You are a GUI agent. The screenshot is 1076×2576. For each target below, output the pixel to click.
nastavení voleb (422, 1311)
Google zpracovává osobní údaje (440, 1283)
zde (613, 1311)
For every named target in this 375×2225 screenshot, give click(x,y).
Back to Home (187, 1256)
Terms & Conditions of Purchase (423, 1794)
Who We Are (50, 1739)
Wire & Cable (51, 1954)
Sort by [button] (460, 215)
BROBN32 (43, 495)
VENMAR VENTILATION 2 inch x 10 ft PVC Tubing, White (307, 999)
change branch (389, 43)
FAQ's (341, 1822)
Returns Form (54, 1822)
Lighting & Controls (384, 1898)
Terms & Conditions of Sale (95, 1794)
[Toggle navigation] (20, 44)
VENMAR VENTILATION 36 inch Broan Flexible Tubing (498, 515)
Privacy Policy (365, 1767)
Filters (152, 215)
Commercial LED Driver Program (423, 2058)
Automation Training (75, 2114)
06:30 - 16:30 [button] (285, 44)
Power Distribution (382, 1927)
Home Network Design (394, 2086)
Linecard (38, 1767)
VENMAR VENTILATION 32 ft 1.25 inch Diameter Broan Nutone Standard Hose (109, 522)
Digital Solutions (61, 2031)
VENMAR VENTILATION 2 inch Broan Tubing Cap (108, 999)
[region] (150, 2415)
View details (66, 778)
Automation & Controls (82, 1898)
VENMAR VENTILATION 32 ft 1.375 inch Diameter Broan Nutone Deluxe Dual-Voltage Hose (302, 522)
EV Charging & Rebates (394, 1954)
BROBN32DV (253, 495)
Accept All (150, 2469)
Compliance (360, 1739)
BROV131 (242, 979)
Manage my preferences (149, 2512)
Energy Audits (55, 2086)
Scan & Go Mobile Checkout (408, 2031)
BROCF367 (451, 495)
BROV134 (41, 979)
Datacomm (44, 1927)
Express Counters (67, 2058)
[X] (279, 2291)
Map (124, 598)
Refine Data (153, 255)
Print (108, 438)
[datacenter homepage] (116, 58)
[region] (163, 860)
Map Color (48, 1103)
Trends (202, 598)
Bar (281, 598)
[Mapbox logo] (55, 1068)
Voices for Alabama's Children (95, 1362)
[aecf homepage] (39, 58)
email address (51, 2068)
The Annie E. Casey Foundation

Goal of the exercise —
Output, please, only the lines running from the start of the entries through the line that contains "Lighting & Controls (384, 1898)", including both of those lines.

Problem solution —
You are a GUI agent. The screenshot is 1076×2576. For each target below, output the pixel to click.
nastavení voleb (422, 1311)
Google zpracovává osobní údaje (440, 1283)
zde (613, 1311)
For every named target in this 375×2225 screenshot, give click(x,y).
Back to Home (187, 1256)
Terms & Conditions of Purchase (423, 1794)
Who We Are (50, 1739)
Wire & Cable (51, 1954)
Sort by [button] (460, 215)
BROBN32 (43, 495)
VENMAR VENTILATION 2 inch x 10 ft PVC Tubing, White (307, 999)
change branch (389, 43)
FAQ's (341, 1822)
Returns Form (54, 1822)
Lighting & Controls (384, 1898)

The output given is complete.